Monday, February 10, 2020

Stack Abuse: Bubble Sort in Python

Introduction

For most people, Bubble Sort is likely the first sorting algorithm they heard of in their Computer Science course.

It's highly intuitive and easy to "translate" into code, which is important for new software developers so they can ease themselves into turning ideas into a form that can be executed on a computer. However, Bubble Sort is one of the worst-performing sorting algorithms in every case except checking whether the array is already sorted, where it often outperforms more efficient sorting algorithms like Quick Sort.

Bubble Sort

The idea behind Bubble Sort is very simple, we look at pairs of adjacent elements in an array, one pair at a time, and swap their positions if the first element is larger than the second, or simply move on if it isn't. Let's look at an example and sort the array 8, 5, 3, 1, 4, 7, 9:

bubble sort

If you focus on the first number, the number 8, you can see it "bubbling up" the array into the correct place. Then, this process is repeated for the number 5 and so on.

Implementation

With the visualization out of the way, let's go ahead and implement the algorithm.
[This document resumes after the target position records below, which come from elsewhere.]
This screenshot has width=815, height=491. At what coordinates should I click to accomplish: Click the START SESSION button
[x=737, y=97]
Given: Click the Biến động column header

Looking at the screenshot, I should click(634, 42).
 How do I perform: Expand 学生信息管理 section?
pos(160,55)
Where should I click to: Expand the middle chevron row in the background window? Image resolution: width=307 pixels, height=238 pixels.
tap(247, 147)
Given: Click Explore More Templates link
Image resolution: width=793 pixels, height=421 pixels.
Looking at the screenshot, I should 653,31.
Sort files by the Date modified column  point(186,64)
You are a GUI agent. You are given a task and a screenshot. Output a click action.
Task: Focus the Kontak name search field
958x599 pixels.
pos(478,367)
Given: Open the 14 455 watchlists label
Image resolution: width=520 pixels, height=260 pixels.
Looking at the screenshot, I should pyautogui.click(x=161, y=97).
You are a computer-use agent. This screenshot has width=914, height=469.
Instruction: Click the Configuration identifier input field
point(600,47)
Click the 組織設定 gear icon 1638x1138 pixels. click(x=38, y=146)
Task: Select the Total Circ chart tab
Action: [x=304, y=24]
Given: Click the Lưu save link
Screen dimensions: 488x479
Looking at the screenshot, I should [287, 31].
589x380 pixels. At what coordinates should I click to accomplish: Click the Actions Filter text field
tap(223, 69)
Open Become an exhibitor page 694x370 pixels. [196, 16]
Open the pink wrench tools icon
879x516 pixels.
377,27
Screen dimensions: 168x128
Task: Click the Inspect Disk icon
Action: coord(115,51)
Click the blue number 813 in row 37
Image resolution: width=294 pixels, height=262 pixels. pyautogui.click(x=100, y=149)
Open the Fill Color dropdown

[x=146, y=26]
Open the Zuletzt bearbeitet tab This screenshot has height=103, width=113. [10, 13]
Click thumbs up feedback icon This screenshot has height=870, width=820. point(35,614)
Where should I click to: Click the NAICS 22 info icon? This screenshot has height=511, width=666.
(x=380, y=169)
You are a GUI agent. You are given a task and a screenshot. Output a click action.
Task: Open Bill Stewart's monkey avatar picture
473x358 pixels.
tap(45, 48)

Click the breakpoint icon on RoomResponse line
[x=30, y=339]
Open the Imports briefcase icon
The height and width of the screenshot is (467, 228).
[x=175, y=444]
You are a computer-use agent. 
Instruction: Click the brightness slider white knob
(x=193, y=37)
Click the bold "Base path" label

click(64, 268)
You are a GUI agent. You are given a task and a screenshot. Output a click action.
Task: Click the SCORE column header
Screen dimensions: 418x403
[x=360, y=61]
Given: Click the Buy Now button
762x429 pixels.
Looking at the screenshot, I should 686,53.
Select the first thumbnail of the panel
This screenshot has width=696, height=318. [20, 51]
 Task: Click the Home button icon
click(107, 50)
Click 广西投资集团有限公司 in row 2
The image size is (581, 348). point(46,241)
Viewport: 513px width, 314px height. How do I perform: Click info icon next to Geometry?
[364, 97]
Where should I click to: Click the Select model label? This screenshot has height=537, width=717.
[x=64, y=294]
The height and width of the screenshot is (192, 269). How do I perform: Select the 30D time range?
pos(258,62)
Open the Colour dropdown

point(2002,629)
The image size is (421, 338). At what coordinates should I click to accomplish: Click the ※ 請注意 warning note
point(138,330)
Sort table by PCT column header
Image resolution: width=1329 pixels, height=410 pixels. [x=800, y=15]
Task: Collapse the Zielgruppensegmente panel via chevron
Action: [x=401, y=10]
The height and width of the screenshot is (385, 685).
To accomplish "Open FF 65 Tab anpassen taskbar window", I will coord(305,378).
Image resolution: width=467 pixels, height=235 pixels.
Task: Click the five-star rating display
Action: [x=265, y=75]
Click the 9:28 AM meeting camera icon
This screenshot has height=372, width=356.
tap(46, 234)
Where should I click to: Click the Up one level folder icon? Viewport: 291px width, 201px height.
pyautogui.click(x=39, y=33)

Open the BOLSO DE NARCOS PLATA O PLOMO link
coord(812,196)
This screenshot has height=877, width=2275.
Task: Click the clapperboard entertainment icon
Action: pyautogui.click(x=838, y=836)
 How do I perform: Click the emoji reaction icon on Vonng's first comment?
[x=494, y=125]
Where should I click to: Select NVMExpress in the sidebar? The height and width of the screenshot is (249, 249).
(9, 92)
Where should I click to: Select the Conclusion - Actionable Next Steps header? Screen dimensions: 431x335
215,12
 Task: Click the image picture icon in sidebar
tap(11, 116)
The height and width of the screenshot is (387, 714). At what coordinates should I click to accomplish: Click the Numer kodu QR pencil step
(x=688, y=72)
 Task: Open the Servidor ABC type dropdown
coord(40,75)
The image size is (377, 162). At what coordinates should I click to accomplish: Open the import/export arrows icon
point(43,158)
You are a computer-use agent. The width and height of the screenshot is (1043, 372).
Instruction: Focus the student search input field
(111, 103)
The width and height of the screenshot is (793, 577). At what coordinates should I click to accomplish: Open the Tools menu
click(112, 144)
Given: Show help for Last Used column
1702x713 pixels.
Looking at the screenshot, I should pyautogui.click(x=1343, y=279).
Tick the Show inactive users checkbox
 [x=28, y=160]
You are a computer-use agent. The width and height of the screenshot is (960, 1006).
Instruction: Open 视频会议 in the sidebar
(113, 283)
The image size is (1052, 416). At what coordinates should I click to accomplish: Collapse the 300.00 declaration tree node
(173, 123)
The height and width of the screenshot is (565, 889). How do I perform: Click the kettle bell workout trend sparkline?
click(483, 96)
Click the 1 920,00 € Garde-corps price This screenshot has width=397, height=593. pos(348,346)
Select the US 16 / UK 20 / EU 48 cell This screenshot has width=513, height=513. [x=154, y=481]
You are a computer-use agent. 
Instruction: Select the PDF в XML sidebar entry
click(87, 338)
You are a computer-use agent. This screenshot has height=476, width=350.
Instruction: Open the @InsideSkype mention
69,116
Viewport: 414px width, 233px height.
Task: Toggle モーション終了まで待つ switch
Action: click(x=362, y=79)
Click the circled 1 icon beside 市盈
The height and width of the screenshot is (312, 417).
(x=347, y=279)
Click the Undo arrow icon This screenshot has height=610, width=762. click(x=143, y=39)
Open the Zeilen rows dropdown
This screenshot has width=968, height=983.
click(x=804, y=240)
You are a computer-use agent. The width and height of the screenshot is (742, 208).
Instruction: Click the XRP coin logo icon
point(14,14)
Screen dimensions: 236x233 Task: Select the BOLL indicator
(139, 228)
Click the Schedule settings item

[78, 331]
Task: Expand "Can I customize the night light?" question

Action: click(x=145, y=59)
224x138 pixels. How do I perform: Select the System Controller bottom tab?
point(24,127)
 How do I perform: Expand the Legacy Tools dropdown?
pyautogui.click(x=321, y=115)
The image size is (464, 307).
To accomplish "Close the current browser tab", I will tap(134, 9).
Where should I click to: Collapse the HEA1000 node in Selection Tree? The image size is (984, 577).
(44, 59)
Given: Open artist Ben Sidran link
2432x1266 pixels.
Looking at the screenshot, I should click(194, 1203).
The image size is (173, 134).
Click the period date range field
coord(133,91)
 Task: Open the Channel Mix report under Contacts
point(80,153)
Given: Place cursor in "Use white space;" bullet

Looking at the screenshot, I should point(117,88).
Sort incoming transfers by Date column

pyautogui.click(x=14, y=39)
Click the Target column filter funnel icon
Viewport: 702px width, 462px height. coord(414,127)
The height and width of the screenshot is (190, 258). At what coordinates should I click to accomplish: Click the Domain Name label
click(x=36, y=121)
Again, it's extremely simple:

def bubble_sort(our_list):
    # We go through the list as many times as there are elements
    for i in range(len(our_list)):
        # We want the last pair of adjacent elements to be (n-2, n-1)
        for j in range(len(our_list) - 1):
            if our_list[j] > our_list[j+1]:
                # Swap
                our_list[j], our_list[j+1] = our_list[j+1], our_list[j]

Now, let's populate a list and call the algorithm on it:

our_list = [19, 13, 6, 2, 18, 8]
bubble_sort(our_list)
print(our_list)

Output:

[2, 6, 8, 13, 18, 19]

Optimization

The simple implementation did its job, but there are two optimizations we can make here.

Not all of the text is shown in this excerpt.